(TASK DIRECTIONS) Scan the entries below for the word "will" and copy every line where it turns up.

(DATASET)
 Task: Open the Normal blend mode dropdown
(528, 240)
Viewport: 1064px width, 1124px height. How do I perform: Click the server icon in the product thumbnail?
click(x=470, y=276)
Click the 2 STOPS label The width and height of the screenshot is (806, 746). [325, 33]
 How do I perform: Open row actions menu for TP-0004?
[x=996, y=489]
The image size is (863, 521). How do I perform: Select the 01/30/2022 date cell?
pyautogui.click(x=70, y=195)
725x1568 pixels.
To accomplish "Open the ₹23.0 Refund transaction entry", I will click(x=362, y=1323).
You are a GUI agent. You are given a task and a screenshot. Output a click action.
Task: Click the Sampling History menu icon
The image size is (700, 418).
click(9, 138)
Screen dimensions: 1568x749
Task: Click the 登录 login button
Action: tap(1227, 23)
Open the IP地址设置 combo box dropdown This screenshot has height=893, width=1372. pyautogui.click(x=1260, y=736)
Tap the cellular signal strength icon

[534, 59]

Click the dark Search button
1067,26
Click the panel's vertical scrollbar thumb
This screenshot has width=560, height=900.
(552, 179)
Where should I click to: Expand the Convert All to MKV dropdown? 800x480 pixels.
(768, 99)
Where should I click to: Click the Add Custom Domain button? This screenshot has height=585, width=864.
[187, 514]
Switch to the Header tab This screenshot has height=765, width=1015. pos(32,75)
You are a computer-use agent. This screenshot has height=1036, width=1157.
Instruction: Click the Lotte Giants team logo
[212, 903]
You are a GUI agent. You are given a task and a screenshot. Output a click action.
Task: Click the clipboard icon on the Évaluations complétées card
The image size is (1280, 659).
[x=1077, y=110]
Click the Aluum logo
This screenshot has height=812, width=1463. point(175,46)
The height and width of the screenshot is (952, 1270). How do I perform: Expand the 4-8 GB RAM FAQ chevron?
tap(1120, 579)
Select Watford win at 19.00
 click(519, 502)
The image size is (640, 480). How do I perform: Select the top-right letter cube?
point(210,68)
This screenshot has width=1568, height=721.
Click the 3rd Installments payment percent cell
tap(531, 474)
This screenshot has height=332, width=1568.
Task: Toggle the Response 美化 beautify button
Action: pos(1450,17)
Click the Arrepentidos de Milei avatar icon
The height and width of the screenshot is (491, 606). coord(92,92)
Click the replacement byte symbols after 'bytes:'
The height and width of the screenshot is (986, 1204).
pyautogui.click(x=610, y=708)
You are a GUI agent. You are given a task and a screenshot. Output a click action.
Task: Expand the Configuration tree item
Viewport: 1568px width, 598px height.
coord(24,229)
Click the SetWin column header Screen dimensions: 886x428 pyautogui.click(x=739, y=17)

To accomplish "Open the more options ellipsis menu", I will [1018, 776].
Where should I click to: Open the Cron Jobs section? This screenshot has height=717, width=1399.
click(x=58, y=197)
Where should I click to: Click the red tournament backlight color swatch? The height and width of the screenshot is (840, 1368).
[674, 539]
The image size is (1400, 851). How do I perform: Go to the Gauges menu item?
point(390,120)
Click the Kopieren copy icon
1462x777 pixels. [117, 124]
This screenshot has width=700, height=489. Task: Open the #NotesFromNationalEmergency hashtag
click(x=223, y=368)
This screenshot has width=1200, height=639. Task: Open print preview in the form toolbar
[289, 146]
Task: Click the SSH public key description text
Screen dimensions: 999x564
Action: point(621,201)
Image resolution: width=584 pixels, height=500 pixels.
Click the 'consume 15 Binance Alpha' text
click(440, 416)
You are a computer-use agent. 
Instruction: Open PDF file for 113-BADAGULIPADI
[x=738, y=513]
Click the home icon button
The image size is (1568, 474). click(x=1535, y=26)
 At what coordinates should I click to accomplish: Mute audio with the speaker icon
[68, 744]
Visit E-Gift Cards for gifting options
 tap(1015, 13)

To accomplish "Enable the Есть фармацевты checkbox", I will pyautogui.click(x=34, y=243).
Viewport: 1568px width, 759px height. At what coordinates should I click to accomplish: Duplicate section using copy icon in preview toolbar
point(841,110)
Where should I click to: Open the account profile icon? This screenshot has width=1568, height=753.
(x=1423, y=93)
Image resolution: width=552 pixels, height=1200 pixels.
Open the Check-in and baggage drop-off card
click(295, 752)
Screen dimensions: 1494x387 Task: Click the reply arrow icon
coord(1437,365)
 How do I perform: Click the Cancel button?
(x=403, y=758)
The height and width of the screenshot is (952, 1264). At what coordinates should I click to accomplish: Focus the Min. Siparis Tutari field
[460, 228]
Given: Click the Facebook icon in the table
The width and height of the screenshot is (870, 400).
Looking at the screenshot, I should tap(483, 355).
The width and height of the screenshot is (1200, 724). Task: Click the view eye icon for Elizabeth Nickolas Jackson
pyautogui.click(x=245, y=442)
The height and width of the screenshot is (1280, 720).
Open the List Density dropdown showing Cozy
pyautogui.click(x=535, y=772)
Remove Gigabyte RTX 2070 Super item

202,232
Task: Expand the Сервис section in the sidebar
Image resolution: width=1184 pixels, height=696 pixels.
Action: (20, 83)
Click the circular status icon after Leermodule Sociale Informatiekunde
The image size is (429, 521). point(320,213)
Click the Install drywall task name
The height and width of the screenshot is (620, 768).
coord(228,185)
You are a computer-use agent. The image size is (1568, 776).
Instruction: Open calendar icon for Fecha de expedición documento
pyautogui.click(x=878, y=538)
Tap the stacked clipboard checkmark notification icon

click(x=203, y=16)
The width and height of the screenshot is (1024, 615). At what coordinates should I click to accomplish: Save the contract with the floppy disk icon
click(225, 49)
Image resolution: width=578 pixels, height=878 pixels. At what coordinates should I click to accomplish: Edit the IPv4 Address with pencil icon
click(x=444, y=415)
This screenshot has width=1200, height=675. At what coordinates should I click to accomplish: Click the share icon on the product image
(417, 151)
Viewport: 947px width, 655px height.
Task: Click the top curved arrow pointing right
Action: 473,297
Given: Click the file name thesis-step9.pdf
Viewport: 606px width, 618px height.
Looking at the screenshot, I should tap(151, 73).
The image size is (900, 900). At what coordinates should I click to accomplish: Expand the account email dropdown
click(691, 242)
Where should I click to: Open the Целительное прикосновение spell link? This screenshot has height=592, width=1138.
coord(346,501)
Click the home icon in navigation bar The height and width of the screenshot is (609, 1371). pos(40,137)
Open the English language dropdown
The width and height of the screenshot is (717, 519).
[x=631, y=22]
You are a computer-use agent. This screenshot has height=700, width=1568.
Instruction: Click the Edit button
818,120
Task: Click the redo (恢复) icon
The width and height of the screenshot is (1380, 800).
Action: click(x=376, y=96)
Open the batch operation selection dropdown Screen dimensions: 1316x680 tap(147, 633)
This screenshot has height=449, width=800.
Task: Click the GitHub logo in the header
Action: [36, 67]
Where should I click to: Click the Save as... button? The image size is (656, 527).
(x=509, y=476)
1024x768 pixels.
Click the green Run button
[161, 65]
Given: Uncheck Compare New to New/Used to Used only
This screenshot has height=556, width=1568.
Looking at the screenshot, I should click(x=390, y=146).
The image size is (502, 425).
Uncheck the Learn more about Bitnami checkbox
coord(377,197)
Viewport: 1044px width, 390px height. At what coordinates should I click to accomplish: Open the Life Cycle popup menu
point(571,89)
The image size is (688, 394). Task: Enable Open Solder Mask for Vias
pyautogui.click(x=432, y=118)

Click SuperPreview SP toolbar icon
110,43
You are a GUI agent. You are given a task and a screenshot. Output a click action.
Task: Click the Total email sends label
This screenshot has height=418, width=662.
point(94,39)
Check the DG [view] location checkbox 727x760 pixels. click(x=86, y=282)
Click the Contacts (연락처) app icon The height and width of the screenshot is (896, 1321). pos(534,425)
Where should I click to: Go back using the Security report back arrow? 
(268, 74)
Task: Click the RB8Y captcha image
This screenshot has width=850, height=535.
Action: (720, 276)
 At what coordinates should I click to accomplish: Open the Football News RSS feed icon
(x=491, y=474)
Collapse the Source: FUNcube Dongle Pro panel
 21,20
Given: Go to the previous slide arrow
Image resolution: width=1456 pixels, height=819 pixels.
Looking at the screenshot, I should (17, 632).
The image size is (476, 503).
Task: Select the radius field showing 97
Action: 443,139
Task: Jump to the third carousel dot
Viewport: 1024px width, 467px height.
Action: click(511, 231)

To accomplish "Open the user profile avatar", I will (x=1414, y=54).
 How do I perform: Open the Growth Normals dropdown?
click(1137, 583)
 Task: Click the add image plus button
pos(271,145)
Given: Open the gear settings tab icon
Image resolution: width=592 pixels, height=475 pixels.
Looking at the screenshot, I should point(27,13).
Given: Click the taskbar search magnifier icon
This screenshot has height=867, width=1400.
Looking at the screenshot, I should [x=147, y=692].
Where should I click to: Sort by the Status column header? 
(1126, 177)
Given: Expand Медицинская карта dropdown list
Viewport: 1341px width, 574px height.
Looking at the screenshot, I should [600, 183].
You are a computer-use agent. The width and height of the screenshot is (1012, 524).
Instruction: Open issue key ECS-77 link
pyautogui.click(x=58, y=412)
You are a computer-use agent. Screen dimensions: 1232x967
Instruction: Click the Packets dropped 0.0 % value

(FINISHED TASK)
To accomplish "Open the ₹23.0 Refund transaction entry", I will click(x=362, y=1323).
To accomplish "Open the more options ellipsis menu", I will [1018, 776].
To accomplish "Enable the Есть фармацевты checkbox", I will pyautogui.click(x=34, y=243).
To accomplish "Open the user profile avatar", I will (x=1414, y=54).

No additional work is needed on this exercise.